An exchequer bill (the blank not being filled up) passes, by delivery, like a bill of exchange. Wookey v. Pole, 4 B. & A. 1. So, Prussian bonds, payable to bearer. Gorgier v. Mieville, 3 B. & C. 45. 4 D. & R. 641. S. C.

By whom in general.] A transfer, by indorsement, will confer no title, except against the person making it, unless it is made by him who has a right to make the transfer, but a transfer by delivery may. Bayley, 106. An indorsement, by a person of the same name as the payee, without fraud, will not operate as a transfer of the bill. Mead v. Young, 4 T. R. 28. Where a bill is payable to A. for the use of B. the right to indorse is in A. Evans v. Cramlington, Carth. 5. 2 Vent. 307. S. C. ante, p. 24. Where the right to transfer is in several persons, not partners, each must indorse. Ante, p. 71.

After putting a bill or note in suit, the holder cannot, pending the action, transfer it, so as to give another person a right of action upon it, provided that person has notice of the suit. Marsh v. Newell, 1 Taunt. 109.

By whom,-banker, pledgee, or agent.] Where a bill or note is indorsed to a banker, or other person, for a particular purpose, and deposited with him for that purpose, he may transfer the property in such bill or note, by indorsement, to a third person, who has no notice of the want of title, as, in the following case: A. B. C. and D. were partners in a banking house at Liverpool, and C. and D. carried on a separate mer

cantile concern in London. J. S. having accepted bills, payable at the house of C. and D. employed A. B. C. and D. to get them paid, and agreed to deposit with them good bills, indorsed by him, for the purpose of enabling them so to do. A. B. C. and D. debited J. S. in account for his acceptances, and credited him for all the bills which he deposited. Some of the bills so deposited by J. S. were remitted by A. B. C. and D. to C. and D. upon the general account between the two houses, and before any of the acceptances of J. S. became due both houses failed, and J. S. was obliged to pay his own acceptances. It was held, that the assignees of C. and D. were entitled to retain against J. S. the bills remitted to them by A. B. C. and D., for the transaction between the two houses changed the property in the bills. Bolton v. Pullen, 1 B. & P. 539. See also Ramsbottom v. Cator, 1 Stark. 228. So, a banker who holds indorsed bills from his customers, deposited with him to get in when due, may not only discount or sell them, but may likewise pledge them. Collins ». Martin, 1 B. & P. 648. Gorgier v. Mieville, 3 B. & C. 45. Wookey v. Pole, 4 B. & A. 13. But, where the party receiving such bills has notice that they were merely deposited by way of pledge, the property will not pass to him, so as to give him a right of action upon them. Roberts v. Eden, 1 B. & P. 398. And, where bills were indorsed to an agent, and the indorsement was expressed to be "for account of T. & W." the principals, and the agent pledged the same on his own account, it was held, that the principals were entitled to recover the bills in trover from the pledgee, for that the indorsement was sufficient notice, that the bills were not the property of the agent who pledged them. Treuttel v. Barandon, 8 Taunt. 100. 1 B. Moore, 543. S. C.
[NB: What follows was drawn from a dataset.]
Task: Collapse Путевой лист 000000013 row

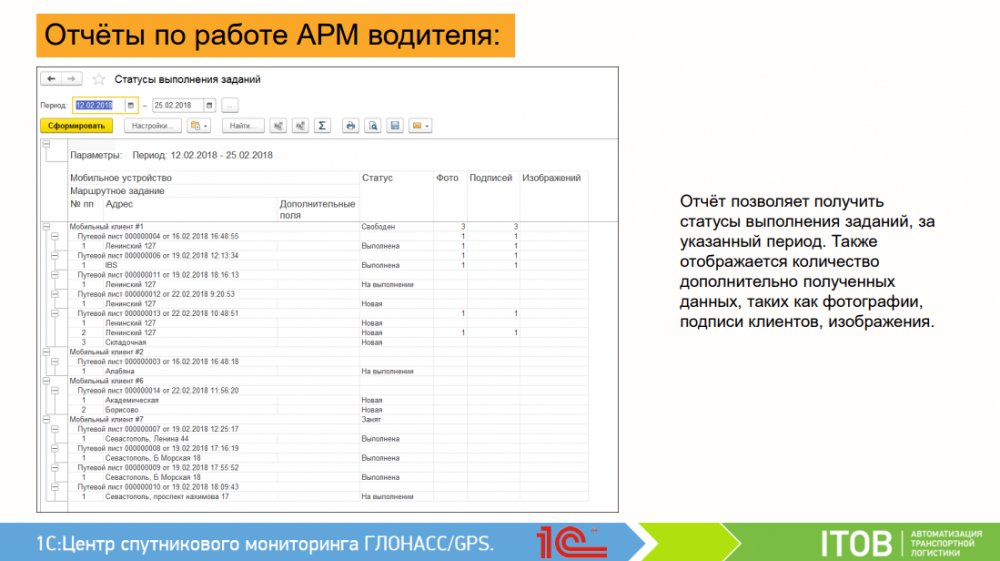Action: [55, 313]
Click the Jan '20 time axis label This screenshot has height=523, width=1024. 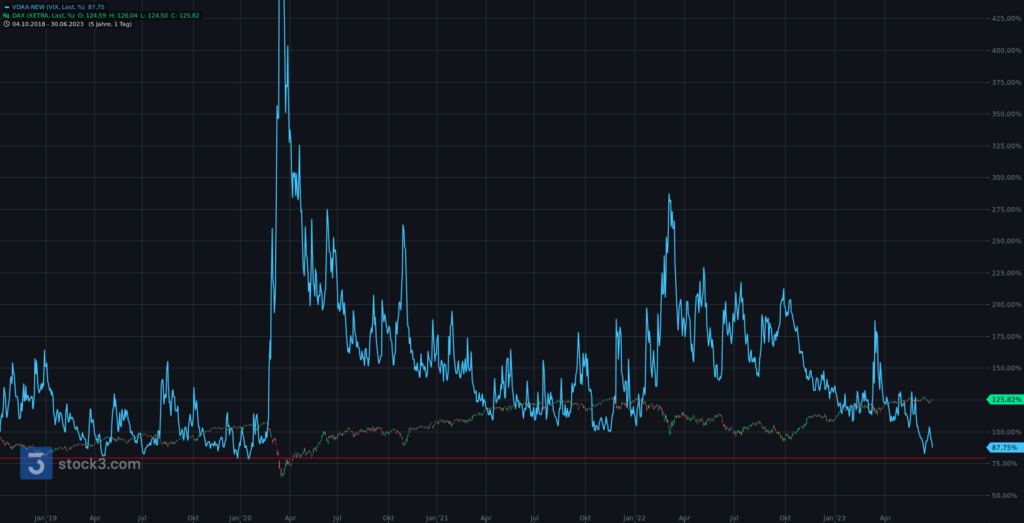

By whom-bankrupts.] When a person in possession of bills of exchange in his own right, becomes bankrupt, the right to transfer such bills vests, by relation to the committing of the act of bankruptcy, in his assignees, and an indorsement by the bankrupt, though before any commission issued against him, will not convey any property in the bill. Thomason v. Frere, 10 East, 418, and see Smith v. De Witts, 6 D. & R. 120. Lacy v. Woolcot, 2 D. & R. 458. ante, p. 68. And, where one of two several partners becomes bankrupt, such bankruptcy operates as a dissolution of the partnership, and the solvent partner cannot, in the name of the partnership, transfer a bill of which the partnership was possessed. Ramsbottom v. Lewis, 1 Campb. 279. Abel v. Sutton, 3 Esp. 110. Unless, perhaps, where the partners held the bill as trustees. Ramsbottom v. Cator, 1 Stark. 228.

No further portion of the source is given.